Ultralite Sports, a startup out of Boulder, CO, from the minds (and feet) of Masters road racer Bill Emerson and product design engineer Neal Beidleman
At first glance, they look similar to the Aerolite pedals popular among lightweight builders like Fair Wheel (ridiculous example here). The differences are these are lighter, and they use a spring mechanism to retain the cleat. The entire pedal system for the lighter weight Cirrus TI is just 112g (claimed). That’s two pedals, cleats and mounting hardware. And the Nimbus ST is just 146g for the system.
How’d they do it?
Two models are offered at launch and will start shipping in November. The gold model is the Cirrus TI with a titanium spindle and lighter retention spring. It’s rated for a 200lb rider max and will set you back $450. Pedals only weight is 72g, just 36g per pedal!
The Nimbus ST uses a tempered steel spindle and comes in at just 58g per pedal with a 300lb max rider weight limit. Retail on these is $315.
Cleats add another 40g and are made of a glass reinforced nylon and should last about as long as traditional cleats. They have a wear indicator so you know when you should replace them. They’ll be available in two versions, with 0º or 4º float. There are also upgrade/optional springs to change the retention tension. The Cirrus ships with the lighter 38lb spring, and it looks like you’ll be able to pick that or the 50lb spring for the Nimbus.
Replacement cleats are just $30 and the spring kit is $25 and will include two of each spring and two spacers (six pieces total).
So, where’s the retention spring? It’s inside the alloy barrel that surrounds the spindle. To click in, you slide your foot onto the pedal from the outside at a slight angle to push the barrel toward the cranks. Once it’s pushed far enough in, you simply step down onto the spindle and the barrel pushes your cleat to the outside edge and locks it in. You basically reverse the motion to get out. It’s a 90º difference from what most of us are used to and will likely take some getting used to, but at least you won’t be spinning a one-sided pedal around with your toes once the light turns green.

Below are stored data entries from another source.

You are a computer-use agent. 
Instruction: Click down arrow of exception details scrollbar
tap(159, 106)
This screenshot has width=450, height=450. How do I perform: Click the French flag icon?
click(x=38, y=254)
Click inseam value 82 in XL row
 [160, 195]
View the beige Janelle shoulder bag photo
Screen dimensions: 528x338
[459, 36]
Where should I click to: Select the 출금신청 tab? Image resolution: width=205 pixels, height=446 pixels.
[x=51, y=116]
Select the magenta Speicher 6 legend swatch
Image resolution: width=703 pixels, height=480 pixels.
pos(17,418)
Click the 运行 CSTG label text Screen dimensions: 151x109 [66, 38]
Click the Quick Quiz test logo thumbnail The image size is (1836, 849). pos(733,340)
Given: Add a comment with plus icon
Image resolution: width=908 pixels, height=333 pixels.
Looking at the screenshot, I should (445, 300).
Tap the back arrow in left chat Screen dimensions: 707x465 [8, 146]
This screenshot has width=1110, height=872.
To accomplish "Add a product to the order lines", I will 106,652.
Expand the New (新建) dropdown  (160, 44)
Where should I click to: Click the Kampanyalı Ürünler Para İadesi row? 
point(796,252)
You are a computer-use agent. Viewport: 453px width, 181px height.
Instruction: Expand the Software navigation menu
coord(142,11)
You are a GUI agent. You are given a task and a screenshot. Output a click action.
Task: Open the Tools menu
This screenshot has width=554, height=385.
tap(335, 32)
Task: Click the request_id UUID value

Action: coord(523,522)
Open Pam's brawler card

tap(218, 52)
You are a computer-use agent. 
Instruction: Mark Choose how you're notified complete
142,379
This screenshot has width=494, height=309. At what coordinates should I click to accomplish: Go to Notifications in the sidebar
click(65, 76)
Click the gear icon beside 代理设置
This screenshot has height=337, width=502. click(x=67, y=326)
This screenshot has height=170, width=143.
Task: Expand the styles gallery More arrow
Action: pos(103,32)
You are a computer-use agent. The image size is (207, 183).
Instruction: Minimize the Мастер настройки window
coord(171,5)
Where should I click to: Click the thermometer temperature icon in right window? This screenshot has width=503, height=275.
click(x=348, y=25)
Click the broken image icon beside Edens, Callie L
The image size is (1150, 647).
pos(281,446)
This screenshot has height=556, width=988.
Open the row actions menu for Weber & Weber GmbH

“Clipless pedals have basically remained unchanged since Bernard Hinault popularized them during his 1985 Tour de France win,” says Ultralite president and founder Bill Emerson. “Today’s rigid road shoes allowed us to develop a pedal system that is much more minimalist and lightweight while delivering maximum power and efficiency for everyone from the pros to recreational riders.”